Many Americans who need cash are taking it out of their homes but at higher interest rates.
Over the past two years, a big chunk of homeowners have refinanced to tap their home equity–cash-out refinancings, as they are known–to free up money to pay down credit-card debt, renovate or invest in a new property.
Nearly 60% of cash-out refinancings in 2018 came with higher interest rates, the biggest share since before the financial crisis, according to Black Knight Inc., a mortgage-data and technology firm. This year, that number fell to around 44% of cash-out deals, but it remains at more than three times its average between 2009 and 2017.
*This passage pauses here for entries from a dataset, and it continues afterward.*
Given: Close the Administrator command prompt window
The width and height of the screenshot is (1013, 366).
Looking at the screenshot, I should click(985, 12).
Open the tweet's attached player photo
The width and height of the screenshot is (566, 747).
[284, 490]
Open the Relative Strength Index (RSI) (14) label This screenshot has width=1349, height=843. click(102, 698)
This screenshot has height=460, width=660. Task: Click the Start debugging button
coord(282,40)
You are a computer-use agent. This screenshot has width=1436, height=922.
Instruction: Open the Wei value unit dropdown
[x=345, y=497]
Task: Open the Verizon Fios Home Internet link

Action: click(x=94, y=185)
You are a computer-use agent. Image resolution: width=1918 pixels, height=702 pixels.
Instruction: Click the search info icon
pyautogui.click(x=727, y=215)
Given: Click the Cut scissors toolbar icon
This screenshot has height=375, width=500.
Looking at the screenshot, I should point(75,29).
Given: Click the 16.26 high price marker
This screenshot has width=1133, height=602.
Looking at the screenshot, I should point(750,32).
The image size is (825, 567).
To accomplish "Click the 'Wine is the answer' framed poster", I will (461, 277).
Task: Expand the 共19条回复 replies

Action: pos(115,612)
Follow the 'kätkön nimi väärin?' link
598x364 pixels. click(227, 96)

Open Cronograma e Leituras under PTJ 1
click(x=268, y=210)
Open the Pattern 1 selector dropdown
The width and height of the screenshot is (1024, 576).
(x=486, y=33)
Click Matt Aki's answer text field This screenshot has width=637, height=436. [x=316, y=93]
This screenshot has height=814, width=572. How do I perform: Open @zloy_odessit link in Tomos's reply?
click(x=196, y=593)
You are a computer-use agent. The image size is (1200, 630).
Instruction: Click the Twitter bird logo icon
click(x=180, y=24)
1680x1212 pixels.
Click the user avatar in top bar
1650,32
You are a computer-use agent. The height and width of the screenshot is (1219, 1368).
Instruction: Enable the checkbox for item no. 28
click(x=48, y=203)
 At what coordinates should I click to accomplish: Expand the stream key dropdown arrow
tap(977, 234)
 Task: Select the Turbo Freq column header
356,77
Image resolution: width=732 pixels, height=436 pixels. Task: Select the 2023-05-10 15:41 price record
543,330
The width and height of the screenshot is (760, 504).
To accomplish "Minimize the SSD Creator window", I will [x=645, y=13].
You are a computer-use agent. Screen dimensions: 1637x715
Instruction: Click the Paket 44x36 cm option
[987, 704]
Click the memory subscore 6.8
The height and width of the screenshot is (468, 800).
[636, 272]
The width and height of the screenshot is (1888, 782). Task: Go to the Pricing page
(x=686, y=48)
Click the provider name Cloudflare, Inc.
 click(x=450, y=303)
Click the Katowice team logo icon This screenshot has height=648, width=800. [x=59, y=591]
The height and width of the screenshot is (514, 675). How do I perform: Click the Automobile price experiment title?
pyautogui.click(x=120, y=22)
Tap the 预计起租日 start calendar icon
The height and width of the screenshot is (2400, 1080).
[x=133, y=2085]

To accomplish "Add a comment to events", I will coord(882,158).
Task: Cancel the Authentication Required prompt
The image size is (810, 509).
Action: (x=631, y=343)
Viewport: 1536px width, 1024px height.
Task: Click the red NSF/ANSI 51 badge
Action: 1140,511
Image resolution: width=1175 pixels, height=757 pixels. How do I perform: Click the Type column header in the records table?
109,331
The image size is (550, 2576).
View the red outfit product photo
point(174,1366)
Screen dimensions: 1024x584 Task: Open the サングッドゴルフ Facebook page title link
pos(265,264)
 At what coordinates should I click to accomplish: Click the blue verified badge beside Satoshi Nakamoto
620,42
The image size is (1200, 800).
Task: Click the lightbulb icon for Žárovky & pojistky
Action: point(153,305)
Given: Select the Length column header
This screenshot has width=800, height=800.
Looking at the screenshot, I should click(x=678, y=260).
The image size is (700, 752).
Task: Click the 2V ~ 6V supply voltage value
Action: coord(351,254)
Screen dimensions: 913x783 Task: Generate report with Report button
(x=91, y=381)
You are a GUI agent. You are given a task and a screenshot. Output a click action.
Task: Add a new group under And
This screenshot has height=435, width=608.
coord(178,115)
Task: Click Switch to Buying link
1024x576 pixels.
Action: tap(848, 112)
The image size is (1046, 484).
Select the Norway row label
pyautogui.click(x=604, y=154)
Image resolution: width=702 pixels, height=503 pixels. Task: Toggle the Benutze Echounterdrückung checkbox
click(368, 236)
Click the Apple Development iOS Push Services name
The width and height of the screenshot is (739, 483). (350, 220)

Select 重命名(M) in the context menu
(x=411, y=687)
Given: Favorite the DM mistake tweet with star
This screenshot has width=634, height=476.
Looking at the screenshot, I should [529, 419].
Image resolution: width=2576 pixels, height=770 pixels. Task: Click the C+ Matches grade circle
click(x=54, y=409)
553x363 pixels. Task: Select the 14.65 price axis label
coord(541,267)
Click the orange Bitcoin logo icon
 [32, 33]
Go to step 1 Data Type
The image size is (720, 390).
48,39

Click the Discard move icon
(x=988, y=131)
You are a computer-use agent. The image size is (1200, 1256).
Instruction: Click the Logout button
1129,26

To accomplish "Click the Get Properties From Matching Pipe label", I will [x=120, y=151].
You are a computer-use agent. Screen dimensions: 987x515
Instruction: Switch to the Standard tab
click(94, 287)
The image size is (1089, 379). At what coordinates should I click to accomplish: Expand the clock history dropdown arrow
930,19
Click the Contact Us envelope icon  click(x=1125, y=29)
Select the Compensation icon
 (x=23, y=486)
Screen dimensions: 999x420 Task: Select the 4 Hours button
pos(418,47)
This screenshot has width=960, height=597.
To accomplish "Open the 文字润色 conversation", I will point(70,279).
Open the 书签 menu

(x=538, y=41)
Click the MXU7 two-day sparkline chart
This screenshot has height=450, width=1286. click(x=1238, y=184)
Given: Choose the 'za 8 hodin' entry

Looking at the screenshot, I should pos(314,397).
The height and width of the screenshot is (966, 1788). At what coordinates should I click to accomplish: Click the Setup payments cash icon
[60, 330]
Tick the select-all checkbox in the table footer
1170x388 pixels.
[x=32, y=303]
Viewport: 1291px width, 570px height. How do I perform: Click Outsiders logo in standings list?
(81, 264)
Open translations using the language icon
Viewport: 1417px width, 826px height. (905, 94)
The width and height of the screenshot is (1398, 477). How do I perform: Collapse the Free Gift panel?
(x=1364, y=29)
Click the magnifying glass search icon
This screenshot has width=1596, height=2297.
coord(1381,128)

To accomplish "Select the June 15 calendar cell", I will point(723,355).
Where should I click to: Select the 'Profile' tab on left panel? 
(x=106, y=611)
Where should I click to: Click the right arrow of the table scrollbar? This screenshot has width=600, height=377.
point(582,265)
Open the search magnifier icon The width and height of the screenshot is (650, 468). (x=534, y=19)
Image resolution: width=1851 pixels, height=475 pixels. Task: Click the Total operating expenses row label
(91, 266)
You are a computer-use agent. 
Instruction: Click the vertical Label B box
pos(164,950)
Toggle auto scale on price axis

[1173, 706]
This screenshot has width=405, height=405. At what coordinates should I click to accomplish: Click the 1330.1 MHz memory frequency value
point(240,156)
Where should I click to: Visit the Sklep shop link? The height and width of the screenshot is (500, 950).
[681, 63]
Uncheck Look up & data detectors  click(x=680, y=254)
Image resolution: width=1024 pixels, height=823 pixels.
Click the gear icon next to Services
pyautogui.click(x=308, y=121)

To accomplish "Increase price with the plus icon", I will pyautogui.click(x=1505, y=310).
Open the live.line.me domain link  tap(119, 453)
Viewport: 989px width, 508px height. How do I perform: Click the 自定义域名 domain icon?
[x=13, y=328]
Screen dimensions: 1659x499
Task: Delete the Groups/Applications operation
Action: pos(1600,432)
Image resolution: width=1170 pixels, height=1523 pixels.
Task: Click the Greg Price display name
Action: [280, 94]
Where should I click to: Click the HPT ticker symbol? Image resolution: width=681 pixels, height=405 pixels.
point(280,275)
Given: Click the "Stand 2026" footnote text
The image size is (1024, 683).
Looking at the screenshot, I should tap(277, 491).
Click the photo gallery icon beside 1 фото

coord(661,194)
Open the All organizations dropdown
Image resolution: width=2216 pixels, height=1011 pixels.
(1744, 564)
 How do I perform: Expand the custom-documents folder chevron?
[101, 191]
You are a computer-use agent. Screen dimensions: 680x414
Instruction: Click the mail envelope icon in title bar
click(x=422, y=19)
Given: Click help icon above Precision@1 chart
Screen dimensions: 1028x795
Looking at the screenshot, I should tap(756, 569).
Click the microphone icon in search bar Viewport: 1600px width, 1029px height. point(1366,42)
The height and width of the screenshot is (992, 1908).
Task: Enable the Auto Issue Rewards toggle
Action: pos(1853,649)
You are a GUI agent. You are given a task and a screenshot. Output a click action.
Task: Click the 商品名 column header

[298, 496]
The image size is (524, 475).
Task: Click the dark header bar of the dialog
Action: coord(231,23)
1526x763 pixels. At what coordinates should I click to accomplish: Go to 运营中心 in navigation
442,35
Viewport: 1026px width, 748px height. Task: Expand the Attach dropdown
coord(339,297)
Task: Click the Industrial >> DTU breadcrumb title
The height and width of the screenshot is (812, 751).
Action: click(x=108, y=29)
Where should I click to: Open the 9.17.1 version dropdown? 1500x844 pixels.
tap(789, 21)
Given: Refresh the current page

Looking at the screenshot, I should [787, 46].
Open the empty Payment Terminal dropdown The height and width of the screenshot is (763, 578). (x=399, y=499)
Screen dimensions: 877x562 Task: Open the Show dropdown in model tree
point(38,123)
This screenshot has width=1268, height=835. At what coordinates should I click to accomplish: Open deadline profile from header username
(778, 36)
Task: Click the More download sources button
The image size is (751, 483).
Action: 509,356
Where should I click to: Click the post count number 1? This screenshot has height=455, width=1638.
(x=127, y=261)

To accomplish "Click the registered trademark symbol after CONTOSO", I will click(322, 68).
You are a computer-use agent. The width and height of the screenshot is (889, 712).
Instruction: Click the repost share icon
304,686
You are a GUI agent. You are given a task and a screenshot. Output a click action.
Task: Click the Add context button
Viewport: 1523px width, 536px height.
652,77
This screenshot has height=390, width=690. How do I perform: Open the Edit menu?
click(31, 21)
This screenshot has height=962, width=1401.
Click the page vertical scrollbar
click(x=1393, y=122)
Making sense of the story:
For some homeowners, the trade-off is worth it. While mortgage rates have crept up, they are still lower than what borrowers would pay if they tapped a credit-card or home-equity line of credit.
The average 30-year fixed mortgage rate has been under 4% for much of the year. That is low by historical standards, but higher than periods in 2012, 2013, 2015 and 2016 when borrowers last flooded the market.
The use of cash-out refinancings worries some economists because it echoes the pre-crisis era, when homeowners used their homes like ATMs. Consumers who struggle to pay mortgages that have swelled due to a cash-out refinancing risk losing their homes. Credit-card debt, by contrast, is unsecured.